As a field that unveils new concepts and complements genetic and genomic approaches, epigenetics promises a novel framework to dissect cellular and molecular networks shaping development, differentiation, homeostasis, and pathogenesis.
Integrating multiple sources of information assumes a key role during these endeavors. Findings that uncover the involvement of epigenetic modifications in many biological processes, the complex regulatory pathways, and the crosstalk between them, are paving the way for one of the most exciting times in biology and medicine.
One of the most ambitious projects to unveil epigenetic signatures is the EpiTwin project, initiated in 2010 as a collaborative endeavor between TwinsUK, at King’s College London, and the Beijing Genomics Institute.
TwinsUK, a nationwide registry in the U.K., was established in 1992 and currently has approximately 12,000 volunteer twins, most of them middle-aged and older, with an approximately equal number of monozygotic and dizygotic twins. “This is the largest epigenetic project of its kind,” says Tim Spector, M.D., professor of genetic epidemiology at King’s College London and director of the TwinsUK Registry.

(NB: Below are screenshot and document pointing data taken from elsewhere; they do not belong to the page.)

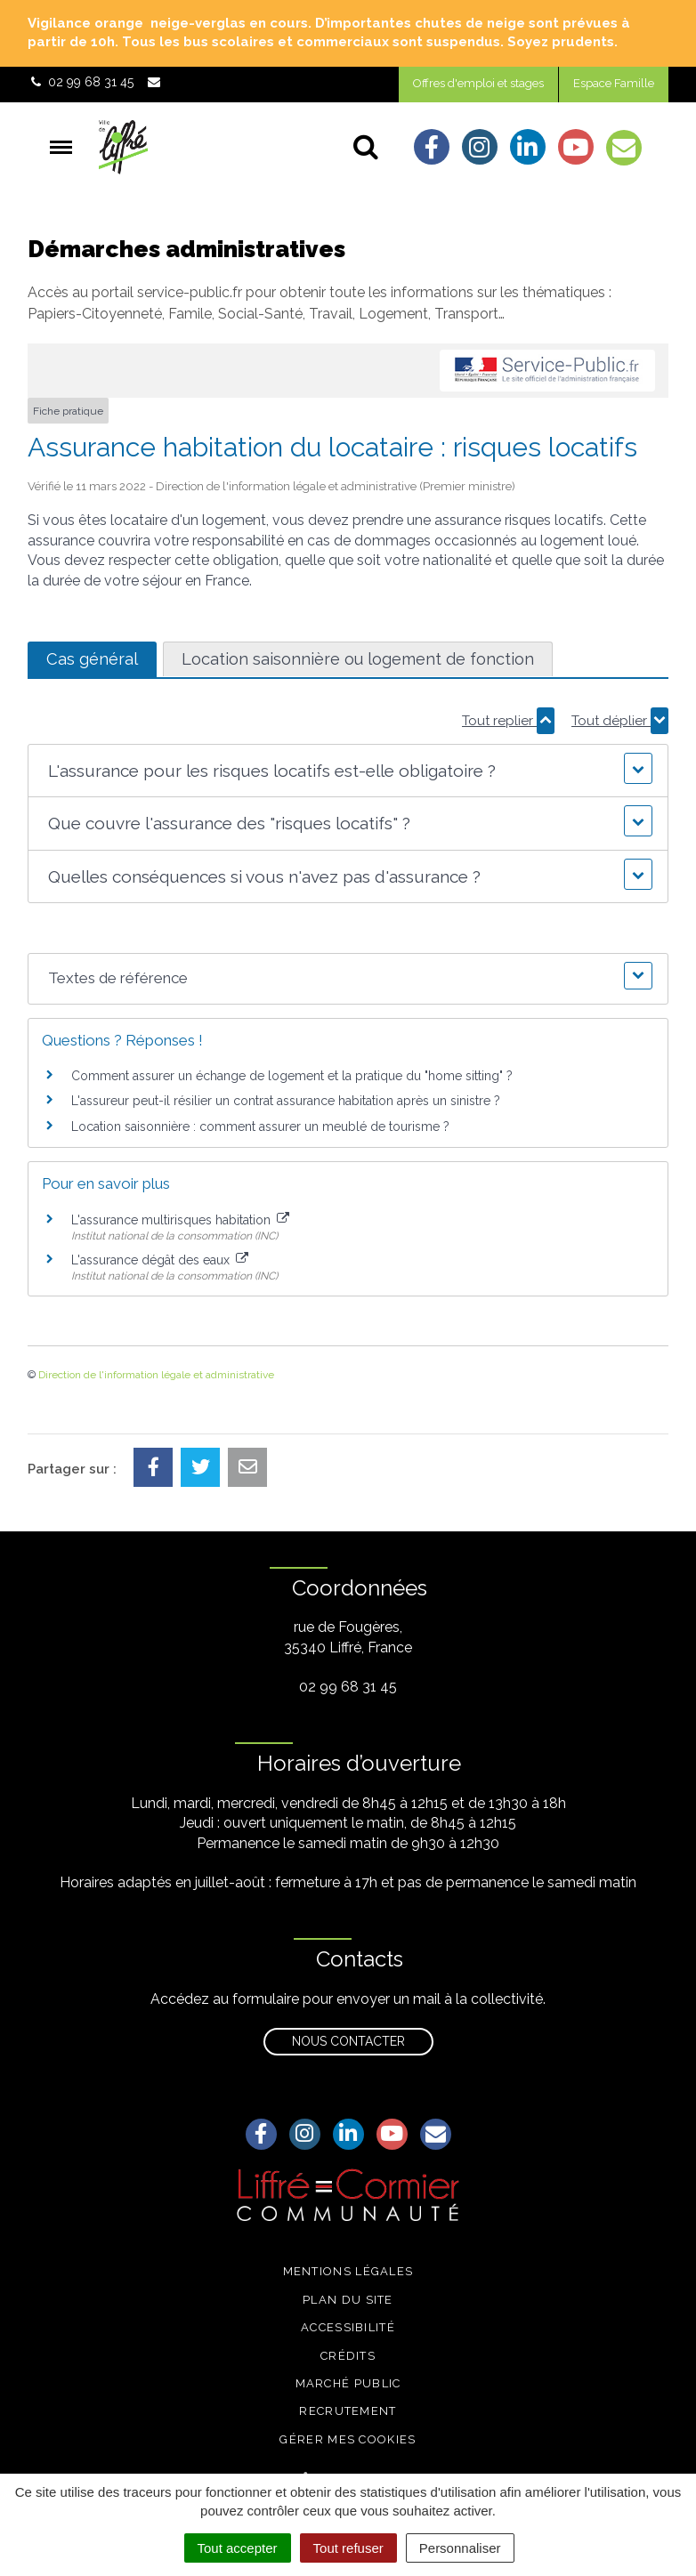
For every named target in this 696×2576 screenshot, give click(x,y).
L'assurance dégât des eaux (159, 1260)
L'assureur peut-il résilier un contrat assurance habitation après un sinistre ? (285, 1101)
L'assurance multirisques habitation (180, 1220)
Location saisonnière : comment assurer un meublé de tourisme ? (260, 1126)
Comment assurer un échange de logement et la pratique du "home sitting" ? (292, 1076)
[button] (348, 771)
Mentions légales (348, 2271)
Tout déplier (619, 720)
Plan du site (348, 2299)
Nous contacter (348, 2041)
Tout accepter (238, 2548)
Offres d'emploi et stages (478, 83)
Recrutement (347, 2411)
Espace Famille (613, 83)
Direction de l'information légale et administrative (156, 1375)
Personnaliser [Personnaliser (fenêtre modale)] (460, 2548)
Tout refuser (348, 2548)
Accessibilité (348, 2327)
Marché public (348, 2383)
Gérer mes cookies (347, 2439)
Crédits (348, 2355)
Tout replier (508, 720)
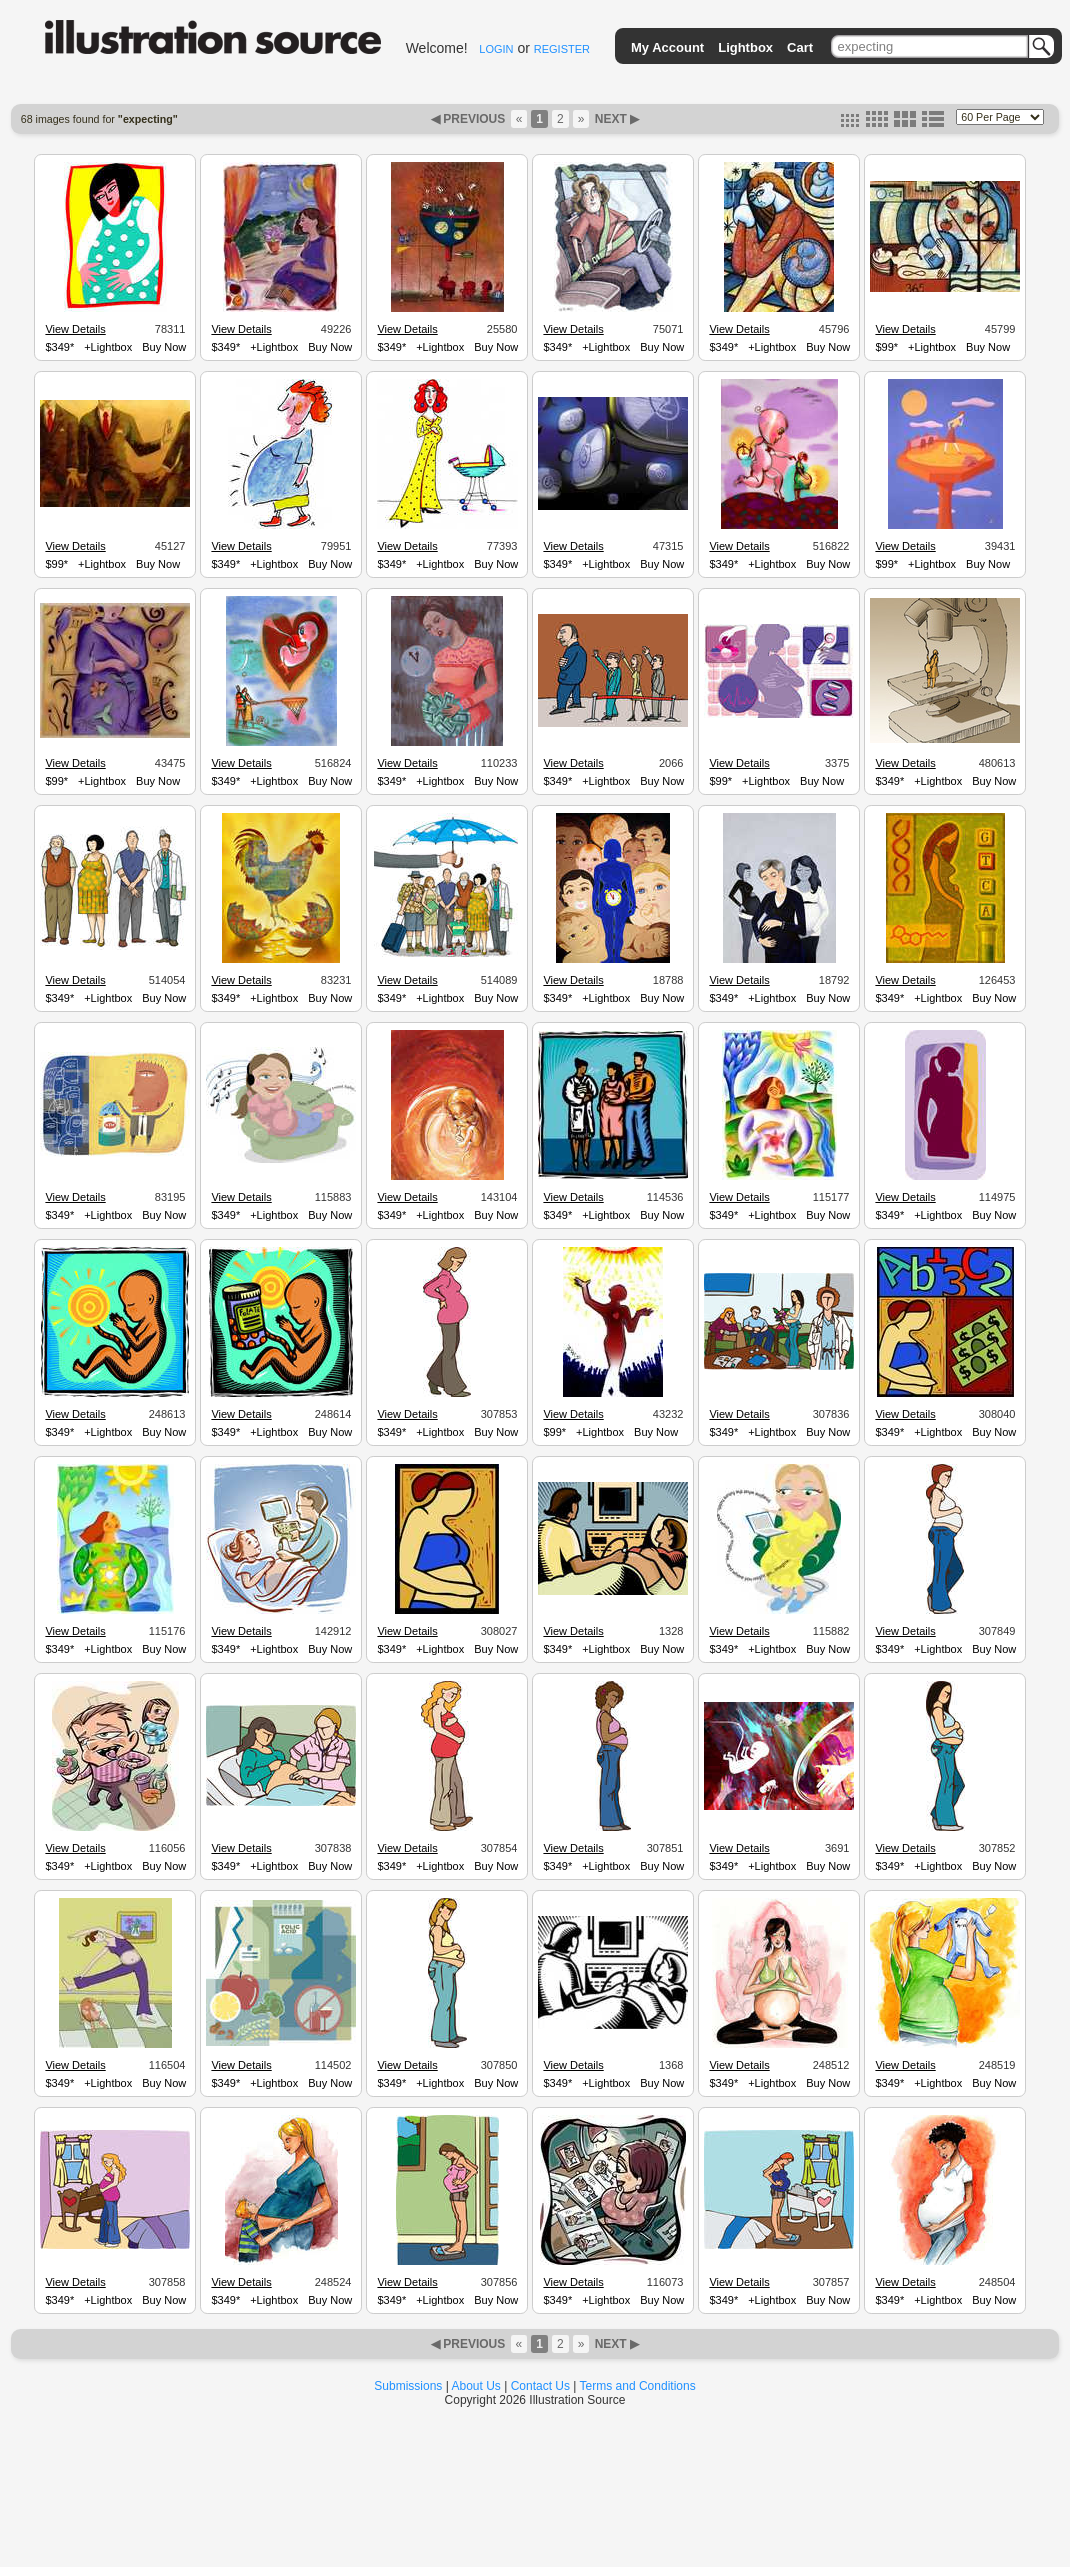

Recently, in a search among TwinsUK participants for novel breast cancer-specific epigenetic biomarkers that could be detected in the blood, Dr. Spector and colleagues examined 30 monozygotic twin pairs discordant for breast cancer, and by high-resolution genome-wide DNA methylation profiling, unveiled over 400 differentially methylated genes.
“Sometimes this was apparent five years before diagnosis, showing that molecular changes occur years before clinical or biochemical changes can be examined,” says Dr. Spector.
These results pointed toward the hypermethylation of DOK7, which encodes the substrate and an activator of receptor tyrosine kinases, as either a potential candidate for the early blood-based diagnosis of this condition or as part of the early cancer process. The same gene was consistently hypermethylated in primary breast cancer and breast cancer cell lines.
“We believe that this setting allows us to make epigenetic discoveries in blood that are important in other tissues,” says Dr. Spector.